Improving LLM Resource Usage
Large Language Models (LLMs) can be run with less resources than we currently are doing. Smaller models are cheaper and faster to run, while simultaneously taking less time to train. However, they are not as proficient in general purpose tasks as the bigger LLMs. This stems from it's architecture and how it is trained, fine-tuned, and used in production which I cover here in LLM Architecture and Costs. Let's go over some ways to reduce the resource usage of your own LLM usage.
Use Smaller Models
The obvious answer to this is to use smaller models. Many models can be hosted on your local computer assuming you have enough RAM to load the weights and run the encoders. The problem with this is that performance is bottlenecked by your hardware, increasing latency if you are not running it on a powerful enough computer. Also, smaller models do worse in general purpose tasks. Out of the box, you are going to have a worse experience compared to running inference on a relatively smaller (but still very large) model like Claude Haiku.
Smaller model performance can be improved for your specific task through fine-tuning if you have a strong access pattern and very confined space. This comes at cost in time, power, etc for doing this training step. And you take this on as an ongoing need before you can use any other model. With the pace of models coming out both in the open source space and in the large provider space, this can be a drag on your business. Still worth noting, especially if you have high scale in terms of inference amounts! Model Distillation, below covers this in some more detail.
Context Management - Limit Prompt Size
The main control you as a customer have when using any given language model is how much context you give the model. LLMs have a token limit in the context window. The prompt can be only as long as the context window. This is usually a sufficiently large amount for many tasks, but the more tokens you use in the prompt, the more you are billed for and the longer your inference takes. Also, using very large contexts causes the "lost in the middle" problem where important pieces of the prompt can be missed in the middle, causing worse performance.
Limit your context to reduce your token usage and increase your performance.
Prompt Caching
This is a powerful technique to reduce the inference requirements when processing prompts by caching parts of the prompt and reusing the pre-computed output rather than continually re-processing it. The major providers tend to offer this in their APIs for you to apply to your systems:
This is to me the biggest thing that makes Claude Code such a useful tool. According to my analytics as visualized by the analytics tool I use, npx claude-code-templates@latest --analytics, I have ~98.5% cache hit rate on the cached prompts with Claude Code (500k input tokens vs 370 million cache tokens). Claude code is utilizing the prompt caching functionality through how it structures the prompts to a great effect.

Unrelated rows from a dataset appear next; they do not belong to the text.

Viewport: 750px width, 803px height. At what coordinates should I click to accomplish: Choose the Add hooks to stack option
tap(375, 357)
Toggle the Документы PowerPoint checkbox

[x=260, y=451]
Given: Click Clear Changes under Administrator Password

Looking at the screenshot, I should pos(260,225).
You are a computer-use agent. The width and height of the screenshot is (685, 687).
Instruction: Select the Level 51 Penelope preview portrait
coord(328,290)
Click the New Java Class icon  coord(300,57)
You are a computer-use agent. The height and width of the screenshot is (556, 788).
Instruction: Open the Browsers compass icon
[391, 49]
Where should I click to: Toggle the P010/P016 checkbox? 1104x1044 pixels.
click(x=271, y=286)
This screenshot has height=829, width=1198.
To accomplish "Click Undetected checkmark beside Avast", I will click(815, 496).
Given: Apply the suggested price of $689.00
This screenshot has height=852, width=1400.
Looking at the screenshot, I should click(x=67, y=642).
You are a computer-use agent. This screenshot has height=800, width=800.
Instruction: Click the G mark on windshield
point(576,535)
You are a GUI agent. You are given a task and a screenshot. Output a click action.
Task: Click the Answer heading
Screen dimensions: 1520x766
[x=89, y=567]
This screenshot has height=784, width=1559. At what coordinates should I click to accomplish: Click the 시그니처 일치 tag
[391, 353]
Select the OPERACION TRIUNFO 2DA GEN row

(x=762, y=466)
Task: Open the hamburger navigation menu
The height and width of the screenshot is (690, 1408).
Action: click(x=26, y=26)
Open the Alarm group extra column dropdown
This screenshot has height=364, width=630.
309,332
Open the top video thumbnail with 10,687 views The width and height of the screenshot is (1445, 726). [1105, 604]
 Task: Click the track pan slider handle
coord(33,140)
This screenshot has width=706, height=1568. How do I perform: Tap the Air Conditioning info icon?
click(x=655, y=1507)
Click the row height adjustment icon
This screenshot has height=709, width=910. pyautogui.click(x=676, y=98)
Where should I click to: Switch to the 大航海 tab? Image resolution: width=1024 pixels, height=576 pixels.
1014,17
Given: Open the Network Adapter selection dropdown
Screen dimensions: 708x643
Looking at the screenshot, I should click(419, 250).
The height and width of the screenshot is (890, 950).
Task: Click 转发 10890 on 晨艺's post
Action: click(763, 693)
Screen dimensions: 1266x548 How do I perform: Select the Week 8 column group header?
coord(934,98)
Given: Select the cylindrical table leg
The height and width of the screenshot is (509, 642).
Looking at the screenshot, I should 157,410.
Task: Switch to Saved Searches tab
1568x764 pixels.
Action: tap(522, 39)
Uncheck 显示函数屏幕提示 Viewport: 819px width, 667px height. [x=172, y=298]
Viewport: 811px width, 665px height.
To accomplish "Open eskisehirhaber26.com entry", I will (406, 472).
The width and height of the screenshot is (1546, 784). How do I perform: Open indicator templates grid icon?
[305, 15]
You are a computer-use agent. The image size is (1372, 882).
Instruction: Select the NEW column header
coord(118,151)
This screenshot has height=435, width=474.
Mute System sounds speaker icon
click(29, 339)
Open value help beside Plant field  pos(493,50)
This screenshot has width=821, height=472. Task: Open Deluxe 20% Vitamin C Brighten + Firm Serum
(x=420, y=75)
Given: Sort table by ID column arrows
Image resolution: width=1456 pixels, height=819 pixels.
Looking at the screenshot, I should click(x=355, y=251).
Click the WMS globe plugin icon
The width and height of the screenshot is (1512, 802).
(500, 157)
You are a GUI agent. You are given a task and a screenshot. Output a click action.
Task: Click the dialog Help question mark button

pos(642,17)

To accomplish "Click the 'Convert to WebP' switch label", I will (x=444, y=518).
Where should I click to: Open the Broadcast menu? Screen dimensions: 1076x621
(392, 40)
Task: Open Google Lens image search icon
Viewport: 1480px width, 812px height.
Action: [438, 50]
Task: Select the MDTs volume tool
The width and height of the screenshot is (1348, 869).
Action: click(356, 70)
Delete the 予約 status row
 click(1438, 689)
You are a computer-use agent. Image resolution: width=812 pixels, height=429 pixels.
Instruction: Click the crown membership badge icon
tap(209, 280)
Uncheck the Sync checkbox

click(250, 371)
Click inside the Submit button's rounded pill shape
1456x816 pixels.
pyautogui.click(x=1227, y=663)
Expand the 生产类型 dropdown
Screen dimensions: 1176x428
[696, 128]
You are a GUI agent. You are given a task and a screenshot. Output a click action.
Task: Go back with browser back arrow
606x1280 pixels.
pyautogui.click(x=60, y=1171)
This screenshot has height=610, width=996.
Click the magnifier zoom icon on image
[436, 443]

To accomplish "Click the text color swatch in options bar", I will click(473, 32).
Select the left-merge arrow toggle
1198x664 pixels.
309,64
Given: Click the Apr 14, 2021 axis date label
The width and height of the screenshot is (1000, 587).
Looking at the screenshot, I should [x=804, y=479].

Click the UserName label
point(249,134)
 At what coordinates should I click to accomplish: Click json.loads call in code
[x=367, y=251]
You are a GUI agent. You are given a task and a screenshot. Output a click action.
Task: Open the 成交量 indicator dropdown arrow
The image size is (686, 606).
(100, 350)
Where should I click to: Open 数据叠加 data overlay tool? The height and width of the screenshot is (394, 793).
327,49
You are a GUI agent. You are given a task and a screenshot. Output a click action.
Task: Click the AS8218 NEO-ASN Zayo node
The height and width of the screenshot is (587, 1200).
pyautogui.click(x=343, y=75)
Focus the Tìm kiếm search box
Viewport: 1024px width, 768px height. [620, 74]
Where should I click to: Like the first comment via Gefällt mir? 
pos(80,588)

If you have repeated patterns of prompts, define these (in code, skills, etc) and make use of prompt caching. It can drastically reduce your token cost and latency. Check out the docs for your provider and make sure you are taking advantage of what is offered and if there are ways to better structure prompts to hit the cache better.
Quantization
Quantization is the act of reducing the precision in the model weights either through truncating the floating point weights or through more complex processes to modify those weights to reduce the precision. Sometimes this is necessary even if the model is trained on a machine that can handle higher precision than the inference machine. This is very similar to lossy compression algorithms where the data is mostly preserved, but not guaranteed in total. By reducing the precision on the smaller bits, you can drastically reduce the cost in inference while mostly preserving the output and performance because you are doing many fewer arithmetic operations on the chip, but only where the precision matters the least. Consider quantization if running your own model for inference.
Model Distillation
Model Distillation is where you take a larger model (sometimes called "teacher" model) and use it to generate labelled training data for a smaller "student" model to be trained on. In this blog from google research, they use "chain of thought" techniques to create a dataset to train a smaller model using rationales as labels.
Chain of thought is where the model first describes it's "reasoning" (usually within
<thinking></thinking>tags) in how it comes to a conclusion, a process which may change the conclusion, itself. This is something that can be done with any model as a prompting technique, but some reasoning models come with this as a fine-tuned feature. Tags are used to make it easy to parse for display purposes in an LLM client, or in this case for creating labeled training data.
Distillation can be a great way to take a larger model and create a more useful and much more computationally efficient smaller model for inference. This process is itself computationally expensive requiring model inference to generate the set followed by smaller parameter model training, but for high-use applications with defined patterns, the tradeoffs might be worth it. Still much less intensive than training new LLMs with higher parameters and potentially less than fine-tuning such a high parameter model while improving results in a specialized domain. Before using this technique, check with your model provider on what permissions you may need (Anthropic requires written approval, for instance).
Conclusion
LLMs are inherently resource intensive systems due to their architecture. They work due to the massive scale of information used in training, and carry a sustained cost of inference which goes up the "bigger" the model is. Companies need to spend ever larger amounts of money for more chips, power, water access for cooling, access to datasets and storing those processed datasets. Training alone cannot be relied on, making grounding techniques essential. Prompt caching, quantization, and distillation are some techniques that are widely applied in LLM systems, but still cannot fully mitigate the cost of running and building ever larger systems.